* _TASK REQUIREMENTS_
1: According to the passage on ICOs, to whom were interests in the groves sold in the Howey case?
2: Please echo the passage on ICOs word for word, from "In the ICOs" up to and including "services on the network.".

* _TEXT EXTRACT_
Just as in the Howey case, tokens and coins are often touted as assets that have a use in their own right, coupled with a promise that the assets will be cultivated in a way that will cause them to grow in value, to be sold later at a profit. And, as in Howey– where interests in the groves were sold to hotel guests, not farmers – tokens and coins typically are sold to a wide audience rather than to persons who are likely to use them on the network.
In the ICOs I have seen, overwhelmingly, promoters tout their ability to create an innovative application of blockchain technology. Like in Howey, the investors are passive. Marketing efforts are rarely narrowly targeted to token users. And typically at the outset, the business model and very viability of the application is still uncertain. The purchaser usually has no choice but to rely on the efforts of the promoter to build the network and make the enterprise a success. At that stage, the purchase of a token looks a lot like a bet on the success of the enterprise and not the purchase of something used to exchange for goods or services on the network.

* _RECORD LIST_
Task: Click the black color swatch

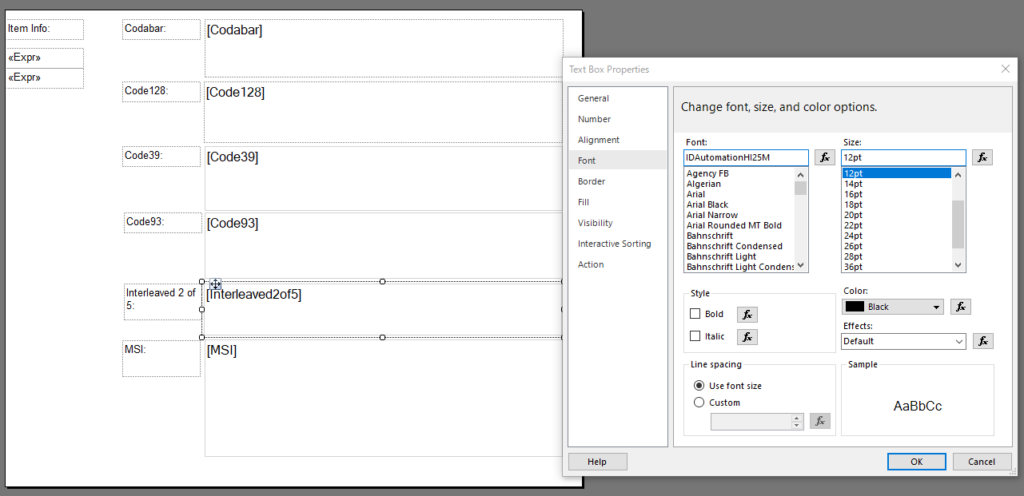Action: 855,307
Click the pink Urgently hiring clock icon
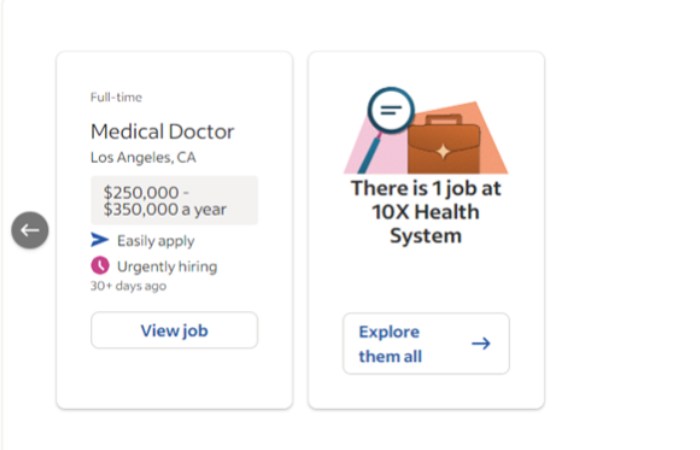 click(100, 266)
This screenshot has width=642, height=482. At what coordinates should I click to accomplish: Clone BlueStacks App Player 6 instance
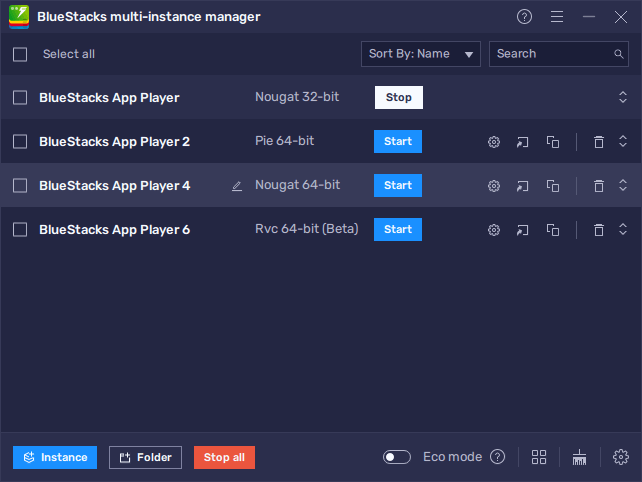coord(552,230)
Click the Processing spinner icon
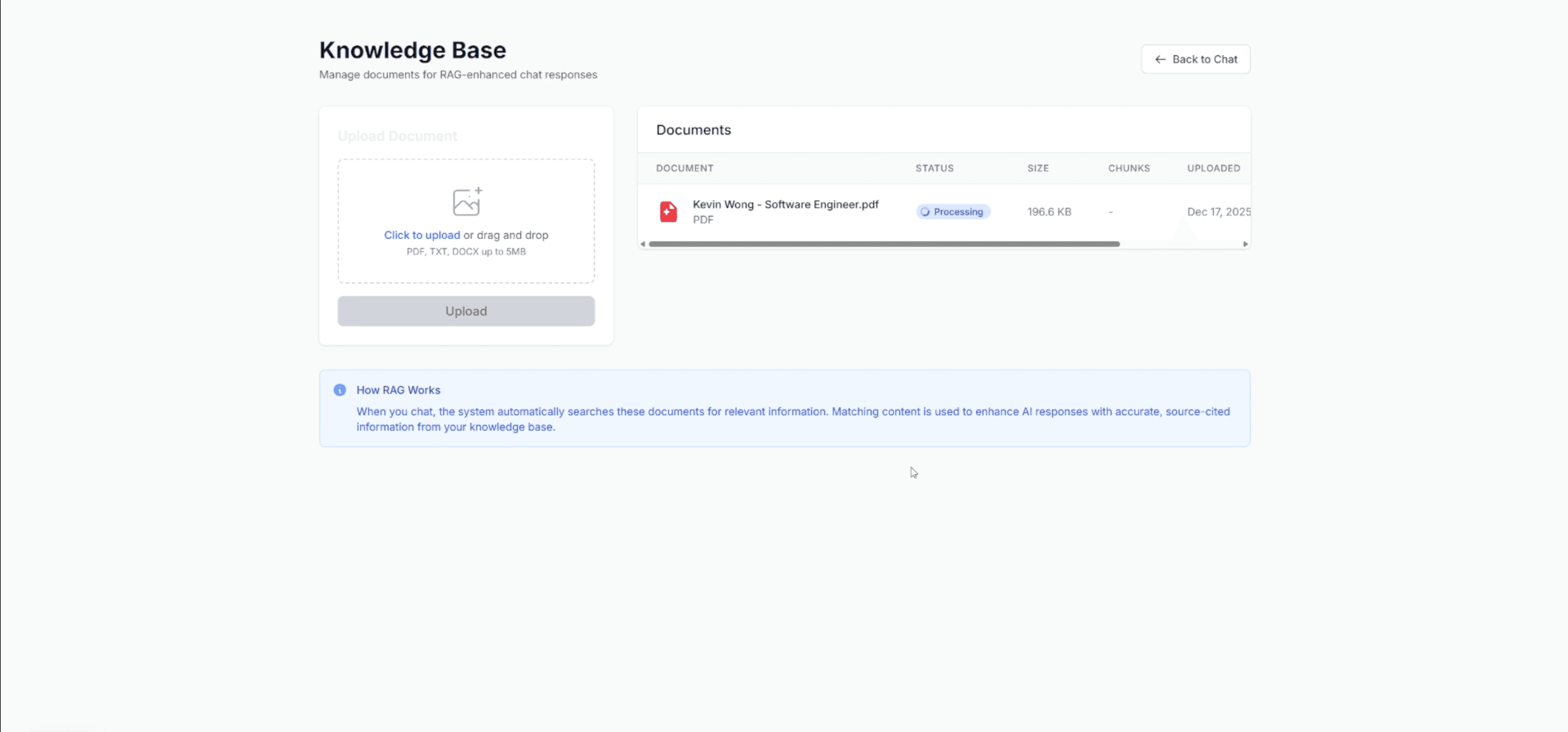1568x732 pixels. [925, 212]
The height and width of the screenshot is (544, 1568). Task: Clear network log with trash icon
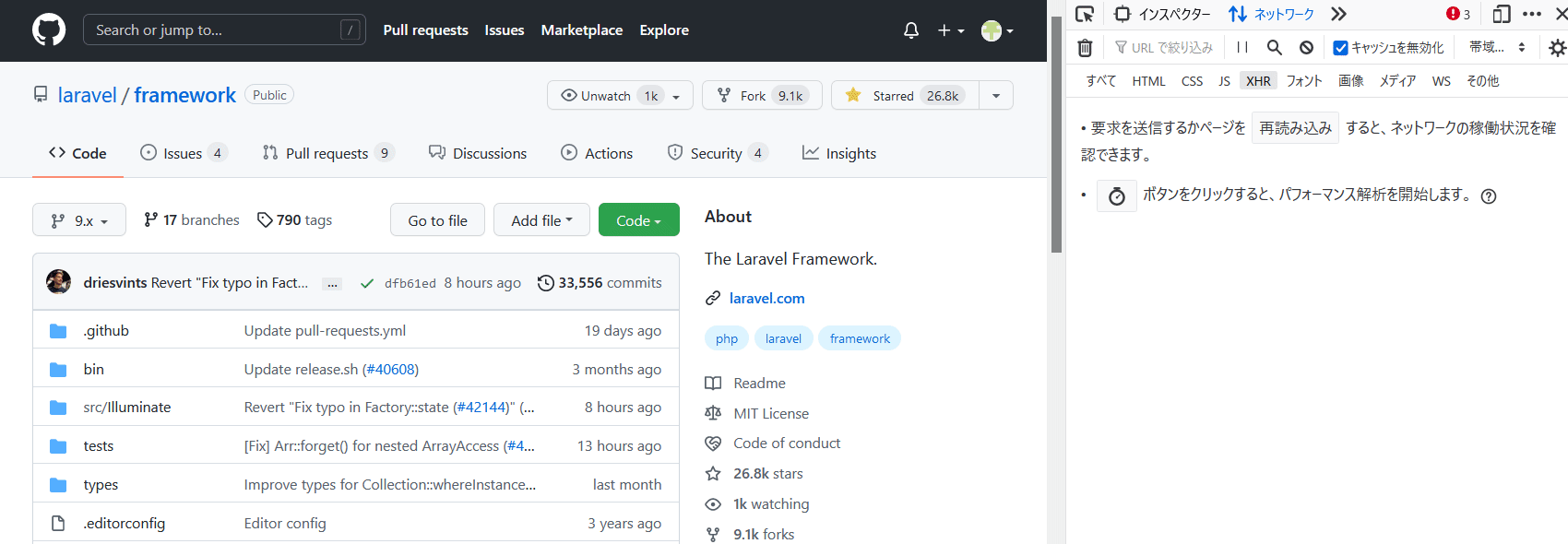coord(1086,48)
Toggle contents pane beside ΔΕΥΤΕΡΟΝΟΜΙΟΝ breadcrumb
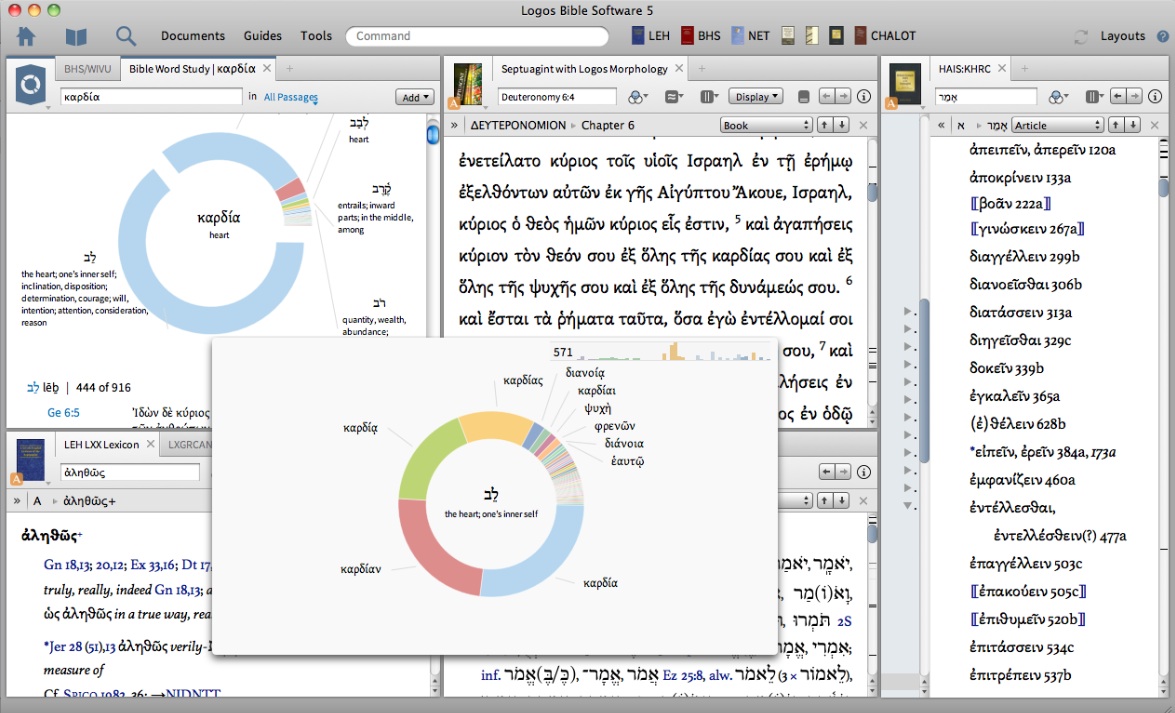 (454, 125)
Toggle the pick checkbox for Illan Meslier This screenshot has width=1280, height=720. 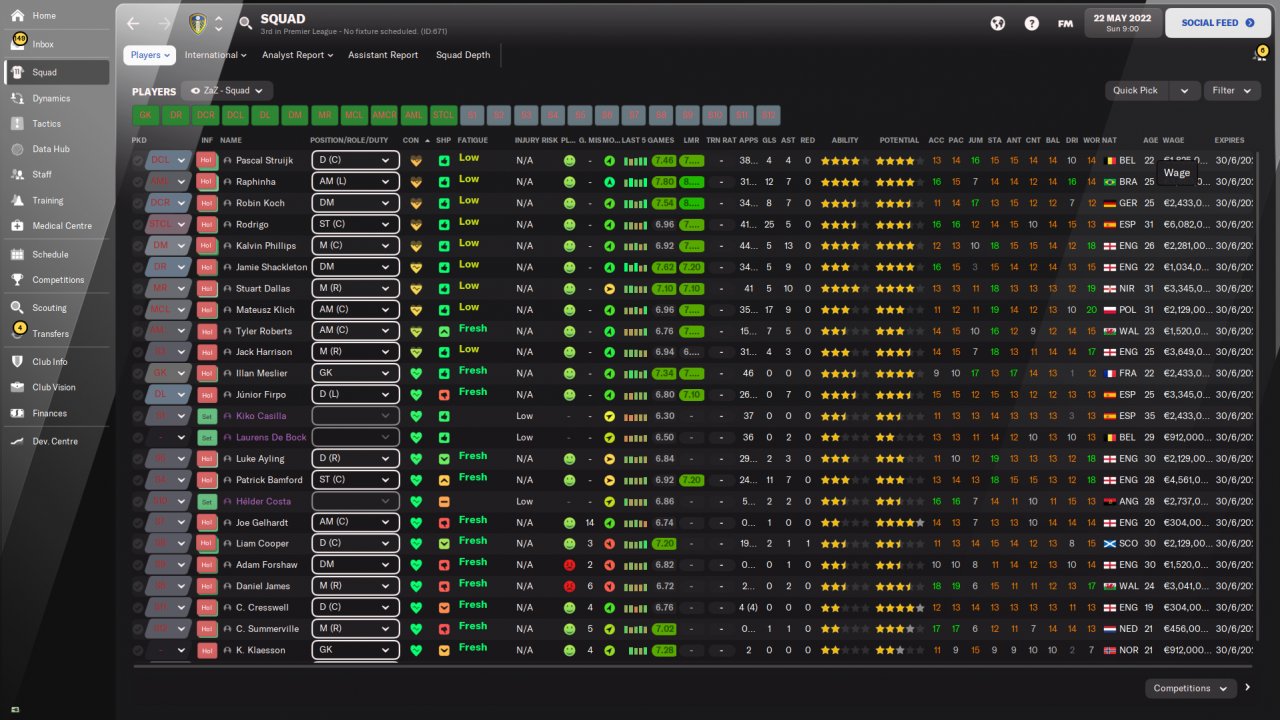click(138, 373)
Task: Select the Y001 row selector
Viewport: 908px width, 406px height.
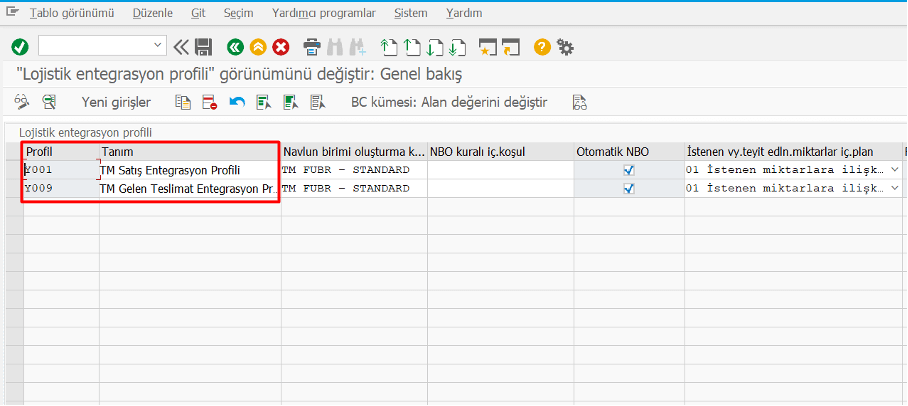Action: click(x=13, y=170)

* _WORKED ANSWERS_
1: They were sold to hotel guests, not farmers.

2:
In the ICOs I have seen, overwhelmingly, promoters tout their ability to create an innovative application of blockchain technology. Like in Howey, the investors are passive. Marketing efforts are rarely narrowly targeted to token users. And typically at the outset, the business model and very viability of the application is still uncertain. The purchaser usually has no choice but to rely on the efforts of the promoter to build the network and make the enterprise a success. At that stage, the purchase of a token looks a lot like a bet on the success of the enterprise and not the purchase of something used to exchange for goods or services on the network.